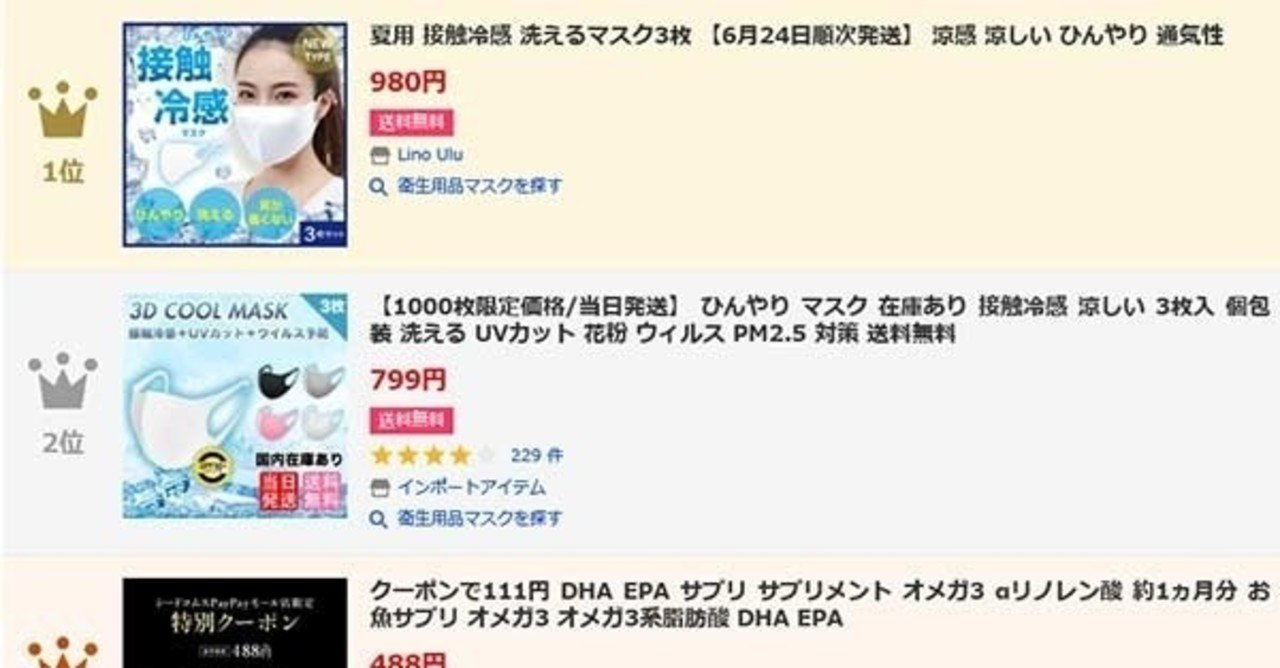Viewport: 1280px width, 668px height.
Task: Open the 夏用 接触冷感 洗えるマスク3枚 title link
Action: tap(797, 36)
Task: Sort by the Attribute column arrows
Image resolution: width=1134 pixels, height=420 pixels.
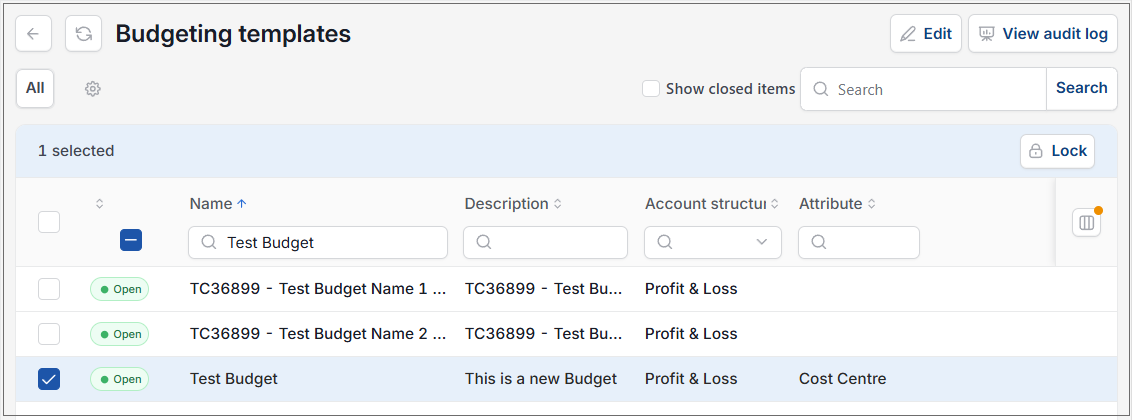Action: click(x=871, y=204)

┄┄┄┄┄┄

> _Task item_
Only the lines from the line with "Task: Sort by the Attribute column arrows" to the end of the records should be repeated, exactly and without pictures.

> _Output below_
Task: Sort by the Attribute column arrows
Image resolution: width=1134 pixels, height=420 pixels.
Action: click(x=871, y=204)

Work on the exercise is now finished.